→ TASK DIRECTIONS: Each entry in the block below needs to be copied out exactly.

Dataset excerpts:
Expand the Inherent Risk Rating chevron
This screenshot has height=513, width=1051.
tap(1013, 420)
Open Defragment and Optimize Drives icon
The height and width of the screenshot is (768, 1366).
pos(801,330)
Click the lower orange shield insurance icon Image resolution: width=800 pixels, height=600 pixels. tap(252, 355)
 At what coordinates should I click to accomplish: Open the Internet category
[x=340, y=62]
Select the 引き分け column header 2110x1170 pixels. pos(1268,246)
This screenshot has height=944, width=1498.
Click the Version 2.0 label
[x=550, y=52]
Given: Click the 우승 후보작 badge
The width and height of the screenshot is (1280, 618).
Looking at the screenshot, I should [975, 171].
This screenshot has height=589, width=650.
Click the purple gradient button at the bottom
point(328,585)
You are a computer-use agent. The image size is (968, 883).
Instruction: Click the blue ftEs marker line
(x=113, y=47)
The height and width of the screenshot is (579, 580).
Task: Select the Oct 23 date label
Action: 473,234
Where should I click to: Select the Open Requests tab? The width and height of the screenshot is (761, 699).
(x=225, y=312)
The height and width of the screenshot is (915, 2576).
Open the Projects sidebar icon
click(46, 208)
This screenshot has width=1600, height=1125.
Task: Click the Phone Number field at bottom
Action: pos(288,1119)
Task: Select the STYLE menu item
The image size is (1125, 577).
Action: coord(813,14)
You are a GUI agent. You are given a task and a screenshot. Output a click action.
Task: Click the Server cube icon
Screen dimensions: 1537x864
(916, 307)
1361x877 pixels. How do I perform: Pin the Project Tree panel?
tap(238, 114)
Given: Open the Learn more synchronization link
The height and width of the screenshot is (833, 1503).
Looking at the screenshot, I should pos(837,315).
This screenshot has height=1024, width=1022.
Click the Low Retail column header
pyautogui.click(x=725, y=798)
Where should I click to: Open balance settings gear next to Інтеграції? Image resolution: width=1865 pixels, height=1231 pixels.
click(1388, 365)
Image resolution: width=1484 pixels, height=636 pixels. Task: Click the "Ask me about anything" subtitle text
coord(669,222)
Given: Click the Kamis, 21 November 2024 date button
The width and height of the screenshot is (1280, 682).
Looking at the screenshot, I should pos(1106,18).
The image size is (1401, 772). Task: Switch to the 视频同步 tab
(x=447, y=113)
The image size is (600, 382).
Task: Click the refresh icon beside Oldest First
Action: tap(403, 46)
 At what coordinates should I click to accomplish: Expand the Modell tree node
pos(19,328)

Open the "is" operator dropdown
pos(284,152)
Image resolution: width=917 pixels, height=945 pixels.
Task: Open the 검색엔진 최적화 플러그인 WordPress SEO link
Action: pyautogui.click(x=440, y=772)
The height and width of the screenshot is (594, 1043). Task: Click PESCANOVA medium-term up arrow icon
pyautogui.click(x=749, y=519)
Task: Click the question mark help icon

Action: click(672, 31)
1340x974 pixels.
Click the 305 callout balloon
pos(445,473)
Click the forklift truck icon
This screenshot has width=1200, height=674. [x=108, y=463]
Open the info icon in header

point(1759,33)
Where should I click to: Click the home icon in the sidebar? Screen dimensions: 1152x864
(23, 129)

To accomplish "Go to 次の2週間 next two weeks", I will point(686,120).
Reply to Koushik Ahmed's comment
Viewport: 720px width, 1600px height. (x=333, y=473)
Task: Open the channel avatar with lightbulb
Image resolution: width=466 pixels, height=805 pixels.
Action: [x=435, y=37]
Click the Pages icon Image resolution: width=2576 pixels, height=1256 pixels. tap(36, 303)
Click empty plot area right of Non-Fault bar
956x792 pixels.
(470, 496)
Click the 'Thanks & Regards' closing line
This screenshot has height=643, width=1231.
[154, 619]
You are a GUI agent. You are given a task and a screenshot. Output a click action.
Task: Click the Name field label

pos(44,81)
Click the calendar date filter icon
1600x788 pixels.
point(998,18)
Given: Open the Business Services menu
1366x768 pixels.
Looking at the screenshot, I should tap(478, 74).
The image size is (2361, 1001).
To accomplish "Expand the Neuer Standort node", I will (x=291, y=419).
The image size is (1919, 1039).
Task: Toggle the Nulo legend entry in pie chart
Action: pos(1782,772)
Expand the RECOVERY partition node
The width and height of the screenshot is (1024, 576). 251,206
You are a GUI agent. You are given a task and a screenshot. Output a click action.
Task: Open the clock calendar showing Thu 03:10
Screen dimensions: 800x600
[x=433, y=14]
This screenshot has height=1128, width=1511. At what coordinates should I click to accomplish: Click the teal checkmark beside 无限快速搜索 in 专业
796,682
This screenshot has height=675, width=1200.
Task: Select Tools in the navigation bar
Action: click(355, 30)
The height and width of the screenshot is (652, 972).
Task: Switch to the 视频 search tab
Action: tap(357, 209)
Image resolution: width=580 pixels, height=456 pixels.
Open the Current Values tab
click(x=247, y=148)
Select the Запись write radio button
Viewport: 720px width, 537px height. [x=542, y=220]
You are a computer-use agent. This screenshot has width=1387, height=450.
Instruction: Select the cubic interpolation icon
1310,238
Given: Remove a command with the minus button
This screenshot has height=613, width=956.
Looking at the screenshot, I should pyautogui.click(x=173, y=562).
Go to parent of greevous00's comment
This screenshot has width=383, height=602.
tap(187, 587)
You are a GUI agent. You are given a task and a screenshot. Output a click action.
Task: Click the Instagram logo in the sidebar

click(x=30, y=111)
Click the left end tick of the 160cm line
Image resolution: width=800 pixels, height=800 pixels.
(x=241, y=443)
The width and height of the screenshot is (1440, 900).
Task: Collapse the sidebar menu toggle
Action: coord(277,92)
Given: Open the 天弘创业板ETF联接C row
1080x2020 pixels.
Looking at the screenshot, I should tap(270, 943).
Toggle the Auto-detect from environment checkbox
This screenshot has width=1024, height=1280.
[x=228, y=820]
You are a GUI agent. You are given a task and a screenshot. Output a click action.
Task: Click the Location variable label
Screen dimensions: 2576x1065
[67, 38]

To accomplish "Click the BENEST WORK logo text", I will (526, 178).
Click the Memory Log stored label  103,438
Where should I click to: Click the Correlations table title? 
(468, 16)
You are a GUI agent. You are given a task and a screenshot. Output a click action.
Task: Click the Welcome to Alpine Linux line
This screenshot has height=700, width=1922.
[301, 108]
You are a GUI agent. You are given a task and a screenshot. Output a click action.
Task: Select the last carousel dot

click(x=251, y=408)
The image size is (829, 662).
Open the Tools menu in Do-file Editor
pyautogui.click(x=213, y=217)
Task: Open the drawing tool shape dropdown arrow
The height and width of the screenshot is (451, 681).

→ REPLY:
Expand the Inherent Risk Rating chevron
This screenshot has height=513, width=1051.
tap(1013, 420)
Open Defragment and Optimize Drives icon
The height and width of the screenshot is (768, 1366).
pos(801,330)
Click the lower orange shield insurance icon Image resolution: width=800 pixels, height=600 pixels. tap(252, 355)
 At what coordinates should I click to accomplish: Open the Internet category
[x=340, y=62]
Select the 引き分け column header 2110x1170 pixels. pos(1268,246)
This screenshot has height=944, width=1498.
Click the Version 2.0 label
[x=550, y=52]
Given: Click the 우승 후보작 badge
The width and height of the screenshot is (1280, 618).
Looking at the screenshot, I should [975, 171].
This screenshot has height=589, width=650.
Click the purple gradient button at the bottom
point(328,585)
You are a computer-use agent. The image size is (968, 883).
Instruction: Click the blue ftEs marker line
(x=113, y=47)
The height and width of the screenshot is (579, 580).
Task: Select the Oct 23 date label
Action: 473,234
Where should I click to: Select the Open Requests tab? The width and height of the screenshot is (761, 699).
(x=225, y=312)
The height and width of the screenshot is (915, 2576).
Open the Projects sidebar icon
click(46, 208)
This screenshot has width=1600, height=1125.
Task: Click the Phone Number field at bottom
Action: pos(288,1119)
Task: Select the STYLE menu item
The image size is (1125, 577).
Action: coord(813,14)
You are a GUI agent. You are given a task and a screenshot. Output a click action.
Task: Click the Server cube icon
Screen dimensions: 1537x864
(916, 307)
1361x877 pixels. How do I perform: Pin the Project Tree panel?
tap(238, 114)
Given: Open the Learn more synchronization link
The height and width of the screenshot is (833, 1503).
Looking at the screenshot, I should pos(837,315).
This screenshot has height=1024, width=1022.
Click the Low Retail column header
pyautogui.click(x=725, y=798)
Where should I click to: Open balance settings gear next to Інтеграції? Image resolution: width=1865 pixels, height=1231 pixels.
click(1388, 365)
Image resolution: width=1484 pixels, height=636 pixels. Task: Click the "Ask me about anything" subtitle text
coord(669,222)
Given: Click the Kamis, 21 November 2024 date button
The width and height of the screenshot is (1280, 682).
Looking at the screenshot, I should pos(1106,18).
The image size is (1401, 772). Task: Switch to the 视频同步 tab
(x=447, y=113)
The image size is (600, 382).
Task: Click the refresh icon beside Oldest First
Action: tap(403, 46)
 At what coordinates should I click to accomplish: Expand the Modell tree node
pos(19,328)

Open the "is" operator dropdown
pos(284,152)
Image resolution: width=917 pixels, height=945 pixels.
Task: Open the 검색엔진 최적화 플러그인 WordPress SEO link
Action: pyautogui.click(x=440, y=772)
The height and width of the screenshot is (594, 1043). Task: Click PESCANOVA medium-term up arrow icon
pyautogui.click(x=749, y=519)
Task: Click the question mark help icon

Action: click(672, 31)
1340x974 pixels.
Click the 305 callout balloon
pos(445,473)
Click the forklift truck icon
This screenshot has width=1200, height=674. [x=108, y=463]
Open the info icon in header

point(1759,33)
Where should I click to: Click the home icon in the sidebar? Screen dimensions: 1152x864
(23, 129)

To accomplish "Go to 次の2週間 next two weeks", I will point(686,120).
Reply to Koushik Ahmed's comment
Viewport: 720px width, 1600px height. (x=333, y=473)
Task: Open the channel avatar with lightbulb
Image resolution: width=466 pixels, height=805 pixels.
Action: [x=435, y=37]
Click the Pages icon Image resolution: width=2576 pixels, height=1256 pixels. tap(36, 303)
Click empty plot area right of Non-Fault bar
956x792 pixels.
(470, 496)
Click the 'Thanks & Regards' closing line
This screenshot has height=643, width=1231.
[154, 619]
You are a GUI agent. You are given a task and a screenshot. Output a click action.
Task: Click the Name field label

pos(44,81)
Click the calendar date filter icon
1600x788 pixels.
point(998,18)
Given: Open the Business Services menu
1366x768 pixels.
Looking at the screenshot, I should tap(478, 74).
The image size is (2361, 1001).
To accomplish "Expand the Neuer Standort node", I will (x=291, y=419).
The image size is (1919, 1039).
Task: Toggle the Nulo legend entry in pie chart
Action: pos(1782,772)
Expand the RECOVERY partition node
The width and height of the screenshot is (1024, 576). 251,206
You are a GUI agent. You are given a task and a screenshot. Output a click action.
Task: Open the clock calendar showing Thu 03:10
Screen dimensions: 800x600
[x=433, y=14]
This screenshot has height=1128, width=1511. At what coordinates should I click to accomplish: Click the teal checkmark beside 无限快速搜索 in 专业
796,682
This screenshot has height=675, width=1200.
Task: Select Tools in the navigation bar
Action: click(355, 30)
The height and width of the screenshot is (652, 972).
Task: Switch to the 视频 search tab
Action: tap(357, 209)
Image resolution: width=580 pixels, height=456 pixels.
Open the Current Values tab
click(x=247, y=148)
Select the Запись write radio button
Viewport: 720px width, 537px height. [x=542, y=220]
You are a computer-use agent. This screenshot has width=1387, height=450.
Instruction: Select the cubic interpolation icon
1310,238
Given: Remove a command with the minus button
This screenshot has height=613, width=956.
Looking at the screenshot, I should pyautogui.click(x=173, y=562).
Go to parent of greevous00's comment
This screenshot has width=383, height=602.
tap(187, 587)
You are a GUI agent. You are given a task and a screenshot. Output a click action.
Task: Click the Instagram logo in the sidebar

click(x=30, y=111)
Click the left end tick of the 160cm line
Image resolution: width=800 pixels, height=800 pixels.
(x=241, y=443)
The width and height of the screenshot is (1440, 900).
Task: Collapse the sidebar menu toggle
Action: coord(277,92)
Given: Open the 天弘创业板ETF联接C row
1080x2020 pixels.
Looking at the screenshot, I should tap(270, 943).
Toggle the Auto-detect from environment checkbox
This screenshot has width=1024, height=1280.
[x=228, y=820]
You are a GUI agent. You are given a task and a screenshot. Output a click action.
Task: Click the Location variable label
Screen dimensions: 2576x1065
[67, 38]

To accomplish "Click the BENEST WORK logo text", I will (526, 178).
Click the Memory Log stored label  103,438
Where should I click to: Click the Correlations table title? 
(468, 16)
You are a GUI agent. You are given a task and a screenshot. Output a click action.
Task: Click the Welcome to Alpine Linux line
This screenshot has height=700, width=1922.
[301, 108]
You are a GUI agent. You are given a task and a screenshot. Output a click action.
Task: Select the last carousel dot

click(x=251, y=408)
The image size is (829, 662).
Open the Tools menu in Do-file Editor
pyautogui.click(x=213, y=217)
Task: Open the drawing tool shape dropdown arrow
The height and width of the screenshot is (451, 681).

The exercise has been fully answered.